(Stored data)
--

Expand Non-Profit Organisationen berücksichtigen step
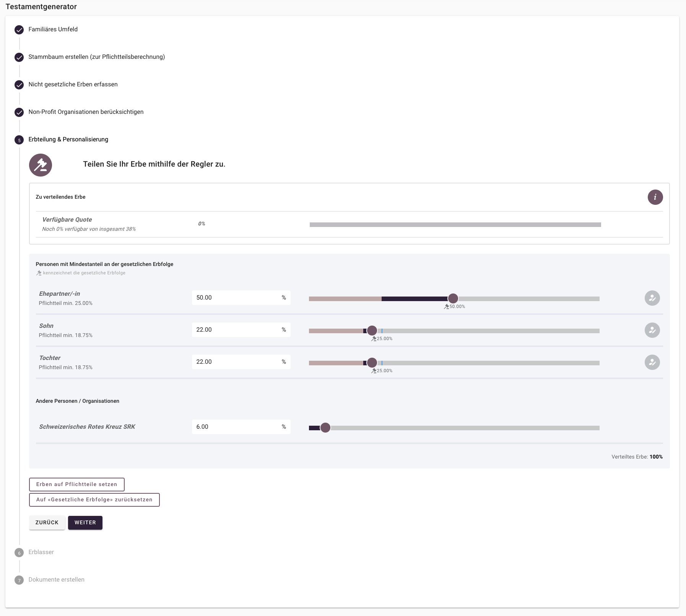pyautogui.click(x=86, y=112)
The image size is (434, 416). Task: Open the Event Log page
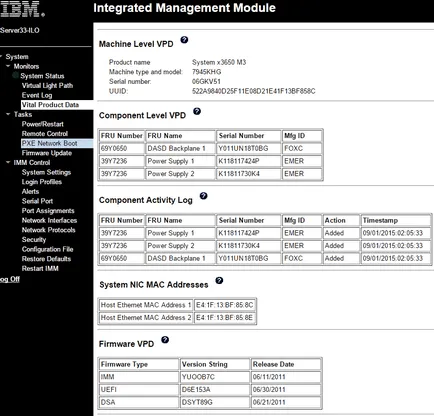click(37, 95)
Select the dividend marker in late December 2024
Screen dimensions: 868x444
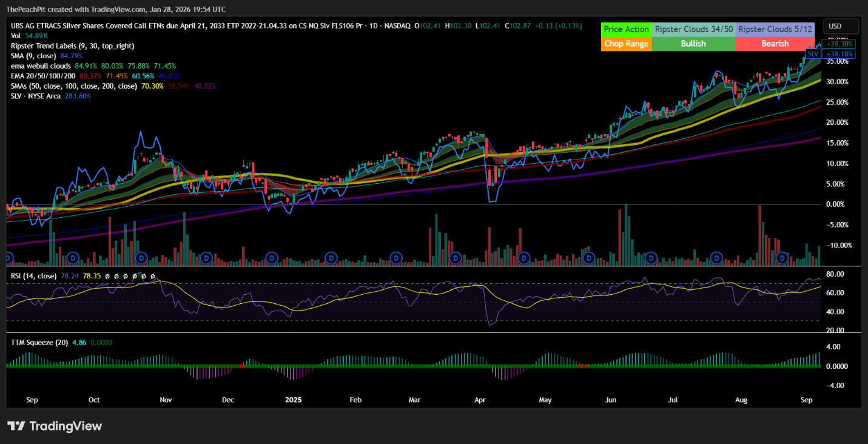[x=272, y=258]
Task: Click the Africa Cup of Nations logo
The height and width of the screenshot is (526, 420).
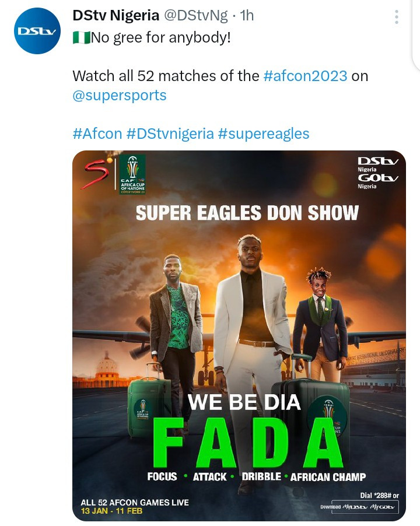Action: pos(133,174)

--

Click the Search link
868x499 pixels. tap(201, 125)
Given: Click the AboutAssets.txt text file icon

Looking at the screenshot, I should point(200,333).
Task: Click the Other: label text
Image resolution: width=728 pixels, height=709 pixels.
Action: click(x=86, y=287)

--

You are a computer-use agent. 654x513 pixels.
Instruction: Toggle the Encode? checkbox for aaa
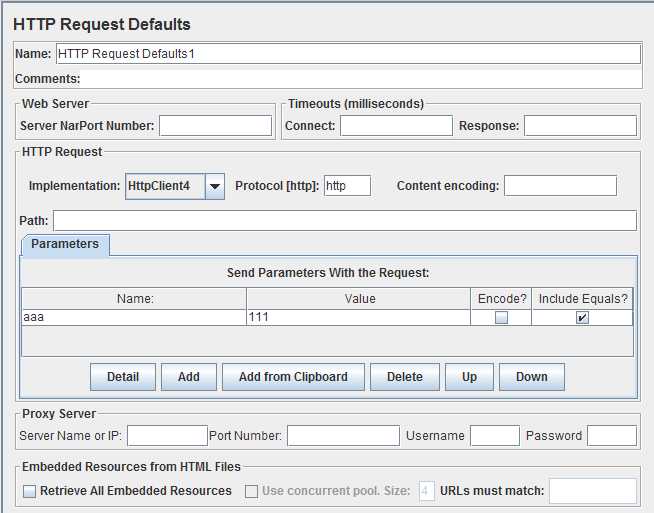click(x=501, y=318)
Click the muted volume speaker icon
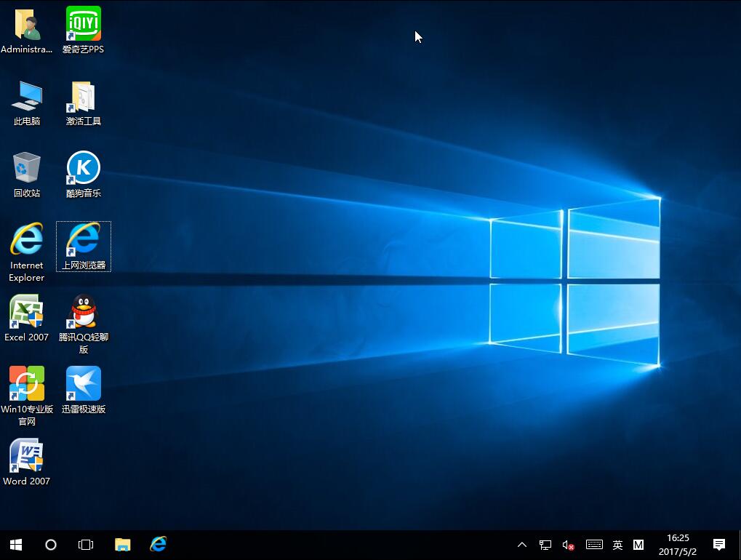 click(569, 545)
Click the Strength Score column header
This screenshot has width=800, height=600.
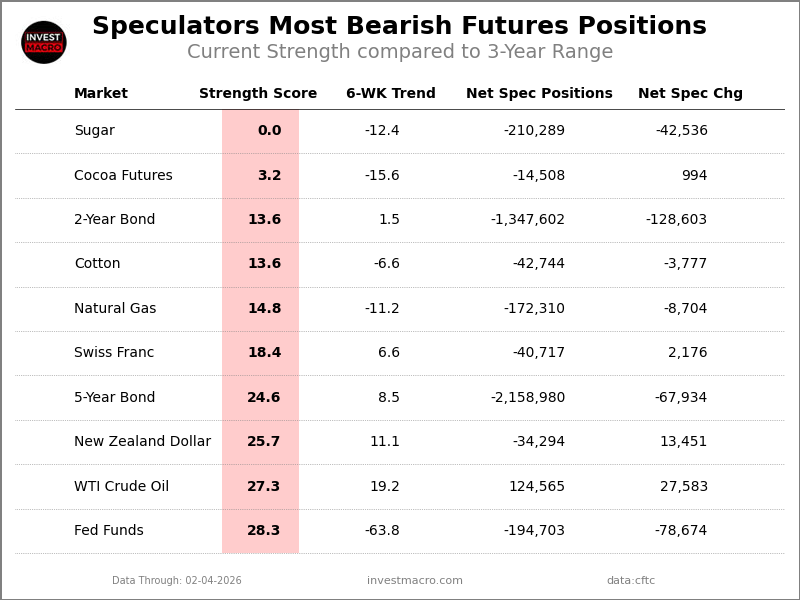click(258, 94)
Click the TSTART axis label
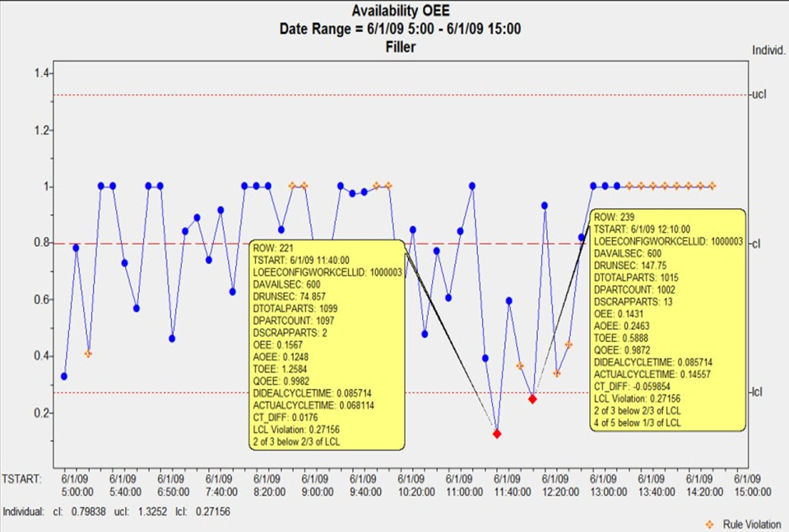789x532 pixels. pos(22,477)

--

__What you are asked to do__
Print the lines starting with the one that contains "Task: Click the Other: label text" and ending with the one that contains "Action: click(x=86, y=287)", keeping each line as it appears.

__Solution to the exercise__
Task: Click the Other: label text
Image resolution: width=728 pixels, height=709 pixels.
Action: click(x=86, y=287)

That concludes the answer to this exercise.